(SOURCE EXTRACT)

The US economy is starting the year in a strong position but the virus outbreak in China has the potential to create drag, a top Federal Reserve official said Thursday.
Recent US trade agreements have eased uncertainty for American businesses, but Fed Vice Chair Richard Clarida said the central bank is closely watching the impacts from the new coronavirus.
"The fundamentals of the US economy were solid in 2019 and continuing into 2020," Clarida said in an interview on CNBC.
But he cautioned that the epidemic will have a "noticeable impact on Chinese growth" at least in the first three months of the year, and that could spill over to US companies that rely on components from China.
"Supply chains are very important, so to the extent that supply chains are disrupted by the coronavirus, that can show up in terms of inputs to the US economy," he said.
However, he echoed other officials saying "it is too soon to tell, but we're monitoring closely."
Apple warned this week that it will miss its sales targets in the quarter and iPhone supplies will be constrained due to problems getting products out of China, where the outbreak has killed more than 2,100 people and shuttered businesses nationwide.

(End SOURCE EXTRACT)
(AVAILABLE DATA)

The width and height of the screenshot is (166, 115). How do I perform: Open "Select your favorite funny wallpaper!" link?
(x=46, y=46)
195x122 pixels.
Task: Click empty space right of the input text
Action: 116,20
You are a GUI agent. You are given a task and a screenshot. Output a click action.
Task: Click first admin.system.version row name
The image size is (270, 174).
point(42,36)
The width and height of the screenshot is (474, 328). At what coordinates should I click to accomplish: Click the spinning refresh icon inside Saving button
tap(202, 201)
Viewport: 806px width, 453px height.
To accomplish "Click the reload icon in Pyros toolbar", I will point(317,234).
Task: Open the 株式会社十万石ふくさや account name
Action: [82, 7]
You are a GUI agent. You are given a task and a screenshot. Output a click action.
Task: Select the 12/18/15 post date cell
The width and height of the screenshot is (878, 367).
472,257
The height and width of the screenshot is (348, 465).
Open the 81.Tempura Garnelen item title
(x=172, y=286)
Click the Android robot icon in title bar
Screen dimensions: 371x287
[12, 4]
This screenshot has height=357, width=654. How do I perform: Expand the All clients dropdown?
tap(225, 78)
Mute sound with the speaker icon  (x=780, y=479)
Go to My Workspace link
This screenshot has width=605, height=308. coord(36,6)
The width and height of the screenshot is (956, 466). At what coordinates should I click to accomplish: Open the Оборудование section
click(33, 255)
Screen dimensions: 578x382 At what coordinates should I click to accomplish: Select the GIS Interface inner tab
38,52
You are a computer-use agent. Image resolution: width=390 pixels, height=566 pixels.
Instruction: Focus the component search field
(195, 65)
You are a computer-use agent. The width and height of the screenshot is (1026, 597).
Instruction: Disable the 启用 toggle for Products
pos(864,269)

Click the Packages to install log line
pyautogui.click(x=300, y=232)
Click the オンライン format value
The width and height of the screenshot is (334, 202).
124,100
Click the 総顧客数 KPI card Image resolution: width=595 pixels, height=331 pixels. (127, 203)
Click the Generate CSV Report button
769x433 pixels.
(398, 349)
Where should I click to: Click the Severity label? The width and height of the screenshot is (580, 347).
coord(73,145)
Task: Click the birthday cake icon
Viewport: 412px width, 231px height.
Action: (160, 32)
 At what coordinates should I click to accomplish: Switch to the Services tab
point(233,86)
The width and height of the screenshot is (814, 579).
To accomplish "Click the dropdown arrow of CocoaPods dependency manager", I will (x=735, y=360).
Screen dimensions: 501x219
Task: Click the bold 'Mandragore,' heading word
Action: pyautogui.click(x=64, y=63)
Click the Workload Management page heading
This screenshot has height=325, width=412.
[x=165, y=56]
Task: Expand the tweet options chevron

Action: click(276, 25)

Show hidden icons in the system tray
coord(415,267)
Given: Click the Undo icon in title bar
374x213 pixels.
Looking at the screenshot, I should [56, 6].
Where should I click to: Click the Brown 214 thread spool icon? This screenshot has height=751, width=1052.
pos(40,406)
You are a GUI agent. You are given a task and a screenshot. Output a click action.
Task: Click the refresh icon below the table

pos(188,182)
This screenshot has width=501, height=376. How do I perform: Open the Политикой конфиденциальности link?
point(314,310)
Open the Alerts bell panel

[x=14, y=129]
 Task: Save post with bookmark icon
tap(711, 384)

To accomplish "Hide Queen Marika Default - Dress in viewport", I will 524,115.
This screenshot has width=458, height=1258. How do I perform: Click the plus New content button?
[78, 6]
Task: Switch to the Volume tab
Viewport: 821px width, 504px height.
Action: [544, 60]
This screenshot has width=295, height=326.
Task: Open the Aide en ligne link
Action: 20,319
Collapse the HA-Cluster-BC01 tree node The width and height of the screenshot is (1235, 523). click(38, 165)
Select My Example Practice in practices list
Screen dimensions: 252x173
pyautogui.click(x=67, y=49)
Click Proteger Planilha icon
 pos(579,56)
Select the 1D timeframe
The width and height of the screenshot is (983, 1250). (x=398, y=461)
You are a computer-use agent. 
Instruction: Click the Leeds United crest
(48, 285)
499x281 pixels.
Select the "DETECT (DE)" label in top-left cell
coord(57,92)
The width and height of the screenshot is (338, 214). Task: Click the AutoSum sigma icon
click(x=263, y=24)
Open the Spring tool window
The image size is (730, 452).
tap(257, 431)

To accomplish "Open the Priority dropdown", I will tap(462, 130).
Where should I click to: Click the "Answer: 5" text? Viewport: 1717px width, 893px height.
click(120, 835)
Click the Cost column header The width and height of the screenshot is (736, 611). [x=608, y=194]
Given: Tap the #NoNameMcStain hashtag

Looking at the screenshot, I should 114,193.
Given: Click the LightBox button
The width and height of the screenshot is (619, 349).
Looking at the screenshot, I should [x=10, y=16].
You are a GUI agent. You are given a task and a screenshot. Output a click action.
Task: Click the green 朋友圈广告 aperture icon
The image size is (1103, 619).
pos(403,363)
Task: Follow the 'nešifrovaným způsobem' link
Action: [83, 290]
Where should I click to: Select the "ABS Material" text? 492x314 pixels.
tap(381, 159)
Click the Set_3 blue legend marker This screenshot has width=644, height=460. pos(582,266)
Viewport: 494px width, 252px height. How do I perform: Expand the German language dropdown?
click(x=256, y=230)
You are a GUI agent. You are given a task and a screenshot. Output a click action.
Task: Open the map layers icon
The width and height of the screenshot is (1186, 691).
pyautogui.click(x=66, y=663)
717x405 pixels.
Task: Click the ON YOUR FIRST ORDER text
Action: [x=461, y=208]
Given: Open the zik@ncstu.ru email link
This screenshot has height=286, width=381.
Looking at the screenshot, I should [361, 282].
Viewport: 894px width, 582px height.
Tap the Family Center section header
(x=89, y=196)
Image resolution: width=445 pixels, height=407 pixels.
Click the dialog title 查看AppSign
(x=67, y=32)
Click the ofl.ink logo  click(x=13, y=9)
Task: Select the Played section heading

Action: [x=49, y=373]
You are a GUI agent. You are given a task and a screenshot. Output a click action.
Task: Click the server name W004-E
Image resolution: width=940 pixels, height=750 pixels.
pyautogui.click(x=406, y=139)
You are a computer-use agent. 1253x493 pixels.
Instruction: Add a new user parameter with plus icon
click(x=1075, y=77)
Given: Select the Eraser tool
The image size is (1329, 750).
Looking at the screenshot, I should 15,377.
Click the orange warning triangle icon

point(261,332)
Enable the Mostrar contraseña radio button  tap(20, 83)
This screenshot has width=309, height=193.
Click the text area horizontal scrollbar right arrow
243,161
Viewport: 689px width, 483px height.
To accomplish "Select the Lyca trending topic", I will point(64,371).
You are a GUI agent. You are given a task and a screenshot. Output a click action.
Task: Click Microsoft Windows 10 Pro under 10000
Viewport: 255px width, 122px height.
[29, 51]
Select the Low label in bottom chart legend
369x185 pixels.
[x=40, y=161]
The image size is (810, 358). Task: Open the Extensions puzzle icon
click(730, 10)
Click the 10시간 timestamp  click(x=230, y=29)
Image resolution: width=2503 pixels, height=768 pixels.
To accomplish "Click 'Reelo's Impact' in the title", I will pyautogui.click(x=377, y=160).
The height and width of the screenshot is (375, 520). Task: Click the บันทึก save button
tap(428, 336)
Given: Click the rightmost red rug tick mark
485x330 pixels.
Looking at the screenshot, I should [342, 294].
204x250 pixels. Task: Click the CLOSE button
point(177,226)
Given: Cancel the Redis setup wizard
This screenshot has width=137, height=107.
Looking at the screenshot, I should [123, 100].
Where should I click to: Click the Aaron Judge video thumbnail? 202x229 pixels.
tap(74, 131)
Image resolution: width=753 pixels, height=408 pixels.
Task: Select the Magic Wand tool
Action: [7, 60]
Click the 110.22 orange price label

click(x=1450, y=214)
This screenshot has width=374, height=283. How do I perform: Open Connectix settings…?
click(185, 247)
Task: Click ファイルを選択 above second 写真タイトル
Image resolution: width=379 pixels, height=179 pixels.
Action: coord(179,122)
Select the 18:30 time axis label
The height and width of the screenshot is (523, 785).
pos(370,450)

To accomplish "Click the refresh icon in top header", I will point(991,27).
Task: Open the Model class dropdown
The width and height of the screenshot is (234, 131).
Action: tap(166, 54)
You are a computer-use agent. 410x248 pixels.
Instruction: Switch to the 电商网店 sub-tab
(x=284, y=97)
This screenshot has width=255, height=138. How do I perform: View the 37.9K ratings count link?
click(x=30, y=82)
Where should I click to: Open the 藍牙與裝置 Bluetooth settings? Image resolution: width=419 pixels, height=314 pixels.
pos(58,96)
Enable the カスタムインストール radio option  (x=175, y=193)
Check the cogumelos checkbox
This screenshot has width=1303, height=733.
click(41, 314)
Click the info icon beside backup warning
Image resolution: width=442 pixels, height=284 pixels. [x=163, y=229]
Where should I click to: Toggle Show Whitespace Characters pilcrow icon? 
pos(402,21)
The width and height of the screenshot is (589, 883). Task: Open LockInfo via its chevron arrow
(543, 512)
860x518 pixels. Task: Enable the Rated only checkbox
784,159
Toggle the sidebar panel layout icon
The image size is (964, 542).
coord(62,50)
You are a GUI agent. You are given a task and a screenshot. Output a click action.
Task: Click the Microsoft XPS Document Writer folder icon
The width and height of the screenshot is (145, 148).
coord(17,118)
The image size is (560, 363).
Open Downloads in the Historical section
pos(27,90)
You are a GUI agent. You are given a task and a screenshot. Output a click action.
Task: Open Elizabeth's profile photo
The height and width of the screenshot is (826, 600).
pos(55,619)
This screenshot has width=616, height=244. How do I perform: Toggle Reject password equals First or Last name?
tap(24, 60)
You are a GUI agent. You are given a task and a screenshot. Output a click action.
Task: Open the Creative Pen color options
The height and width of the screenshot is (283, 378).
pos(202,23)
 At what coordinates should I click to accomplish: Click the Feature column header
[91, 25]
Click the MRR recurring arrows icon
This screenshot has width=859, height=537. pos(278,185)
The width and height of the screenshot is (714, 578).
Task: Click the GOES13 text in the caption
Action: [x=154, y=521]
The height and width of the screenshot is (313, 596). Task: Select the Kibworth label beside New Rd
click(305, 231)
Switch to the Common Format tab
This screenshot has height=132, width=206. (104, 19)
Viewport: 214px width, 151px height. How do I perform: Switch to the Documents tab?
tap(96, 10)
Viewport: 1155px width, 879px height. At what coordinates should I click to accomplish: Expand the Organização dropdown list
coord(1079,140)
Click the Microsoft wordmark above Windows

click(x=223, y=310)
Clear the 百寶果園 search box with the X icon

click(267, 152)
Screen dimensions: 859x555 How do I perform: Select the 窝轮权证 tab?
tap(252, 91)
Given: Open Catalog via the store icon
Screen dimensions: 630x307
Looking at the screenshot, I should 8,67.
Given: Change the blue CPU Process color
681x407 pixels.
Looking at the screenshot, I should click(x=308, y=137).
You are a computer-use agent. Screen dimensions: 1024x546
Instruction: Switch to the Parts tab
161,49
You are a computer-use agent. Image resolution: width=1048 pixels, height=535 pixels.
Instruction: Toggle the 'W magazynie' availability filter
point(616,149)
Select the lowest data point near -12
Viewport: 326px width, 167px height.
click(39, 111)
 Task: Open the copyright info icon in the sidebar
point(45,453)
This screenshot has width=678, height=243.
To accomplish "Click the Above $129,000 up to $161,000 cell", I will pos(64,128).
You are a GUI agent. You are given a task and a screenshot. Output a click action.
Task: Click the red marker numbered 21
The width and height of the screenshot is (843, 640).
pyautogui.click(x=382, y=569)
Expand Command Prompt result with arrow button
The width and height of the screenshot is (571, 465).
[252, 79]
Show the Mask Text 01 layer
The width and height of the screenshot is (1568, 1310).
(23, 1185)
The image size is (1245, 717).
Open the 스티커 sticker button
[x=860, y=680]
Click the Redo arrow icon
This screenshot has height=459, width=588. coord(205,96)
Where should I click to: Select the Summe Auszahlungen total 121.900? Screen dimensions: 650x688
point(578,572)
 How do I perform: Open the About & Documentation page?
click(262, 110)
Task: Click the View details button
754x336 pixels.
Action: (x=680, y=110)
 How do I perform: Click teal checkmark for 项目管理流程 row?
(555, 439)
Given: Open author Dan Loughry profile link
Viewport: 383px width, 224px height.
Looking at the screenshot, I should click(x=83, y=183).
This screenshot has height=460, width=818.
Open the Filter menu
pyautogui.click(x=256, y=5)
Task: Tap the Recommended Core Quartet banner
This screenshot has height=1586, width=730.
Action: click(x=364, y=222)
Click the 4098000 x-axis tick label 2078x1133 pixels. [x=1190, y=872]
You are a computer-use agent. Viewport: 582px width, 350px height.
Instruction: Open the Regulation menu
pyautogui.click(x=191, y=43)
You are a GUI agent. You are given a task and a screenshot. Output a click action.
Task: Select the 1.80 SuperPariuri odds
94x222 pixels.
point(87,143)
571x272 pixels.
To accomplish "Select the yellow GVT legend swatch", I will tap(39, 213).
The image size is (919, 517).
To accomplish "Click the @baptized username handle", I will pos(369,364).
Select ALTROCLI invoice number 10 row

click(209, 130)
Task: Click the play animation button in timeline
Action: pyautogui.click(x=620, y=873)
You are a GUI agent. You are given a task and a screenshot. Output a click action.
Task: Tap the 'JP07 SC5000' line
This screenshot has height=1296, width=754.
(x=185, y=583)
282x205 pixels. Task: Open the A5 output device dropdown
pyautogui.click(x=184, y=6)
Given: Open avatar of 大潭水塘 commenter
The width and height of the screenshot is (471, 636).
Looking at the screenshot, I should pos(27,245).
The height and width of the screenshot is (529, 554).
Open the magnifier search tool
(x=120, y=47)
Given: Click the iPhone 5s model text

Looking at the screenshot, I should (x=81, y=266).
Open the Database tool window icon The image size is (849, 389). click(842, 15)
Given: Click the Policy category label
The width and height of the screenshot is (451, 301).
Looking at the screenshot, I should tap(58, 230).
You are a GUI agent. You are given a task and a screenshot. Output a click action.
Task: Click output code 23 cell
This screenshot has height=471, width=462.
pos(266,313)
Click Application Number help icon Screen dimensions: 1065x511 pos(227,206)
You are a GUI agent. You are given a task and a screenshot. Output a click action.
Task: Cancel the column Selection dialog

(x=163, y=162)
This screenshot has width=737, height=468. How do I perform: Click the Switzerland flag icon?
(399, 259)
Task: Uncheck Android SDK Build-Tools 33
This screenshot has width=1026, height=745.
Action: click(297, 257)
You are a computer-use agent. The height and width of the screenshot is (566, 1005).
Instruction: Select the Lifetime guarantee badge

(End AVAILABLE DATA)

> **REQUIRED WORK**:
A. Answer these questions from the article on the Federal Reserve's view of the coronavirus:
(i) What position does Richard Clarida hold at the Federal Reserve?
(ii) On which network did Clarida give his interview?
(iii) How many people has the outbreak killed in China, according to the article?
B. Write the next part of the article on the Federal Reserve's view of the coronavirus, starting after its final sentence.
The rows have no connection to the article on the Federal Reserve's view of the coronavirus.

> **PER-TASK OUTPUTS**:
A.
(i) He is Fed Vice Chair.
(ii) CNBC.
(iii) More than 2,100 people.

B.
"We are monitoring because China's a huge part of the global economy," the Fed official said.
However, the "phase one" trade deal with China that President Donald Trump signed last month, as well as the signing of the USMCA, a new continental free trade pact with Canada and Mexico, has reduced for companies the uncertainty that was seen as a factor holding back investment.
"Coming into the year, certainly I was open to the view that we could see a rebound in business investment and of course the housing sector has been strong and will continue to support growth," he said.
US manufacturing contracted last year amid Trump's multi-front trade wars, but recent data suggests companies are much more upbeat.
The Philadelphia Fed's manufacturing index released Thursday surged 20 points to a three-year high.